Ecco mal digerita la prima amichevole estiva, dopo il grande boom economico del campionato del mondo americano. Quando si vince una amichevole estiva, si esalta il trionfatore oltremodo e in maniera infruttifera. Quando si perde, idem al contrario. E quando si pareggia… mah! È bastata la Reggiana con un 2 a 2 a mettere in “crisi” la Juventus, come molti hanno sentenziato? Magari… e vediamo perché.

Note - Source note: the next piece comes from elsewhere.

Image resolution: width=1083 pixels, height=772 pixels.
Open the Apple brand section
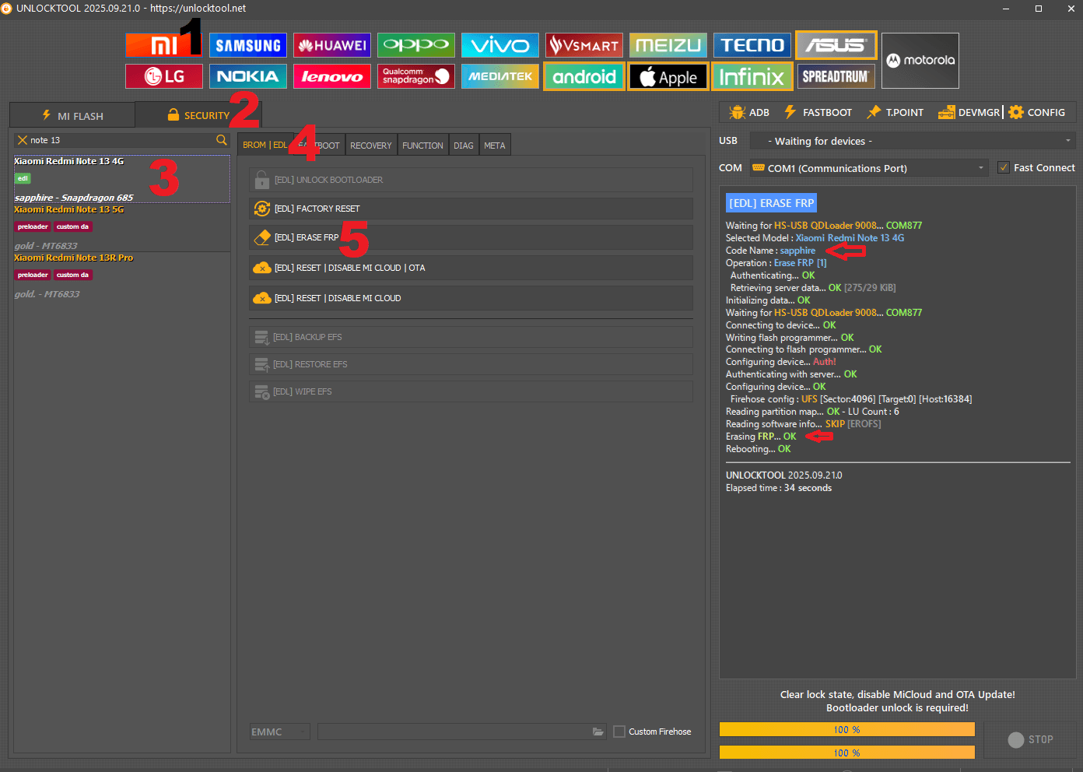point(668,77)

Le parole fanno anche paura. Anche? Sì, anche, cioè unitamente al mistero che recano in sé: continuamente e proprio quando sembra che siano chiare e ben collocate nell’uso che i parlanti ne fanno. Alcune di esse fanno più paura di quanto possiamo immaginare, specie se scelte con leggerezza e, in particolare, con riferimento alla vita economica di un paese o perché no, di una società sportiva o di un suo momento particolare; provocano, sulle prime, un effetto risonanza e, nel tempo, un effetto anestetico. Tutti finiscono coll’adottarle liberamente e in modo pervasivo, senza tuttavia conoscerne il vero significato. In verità, il termine “significato” è inadeguato; è opportuno parlare di “senso”, cioè del valore che una parola assume in un determinato contesto e in relazione con altre parole.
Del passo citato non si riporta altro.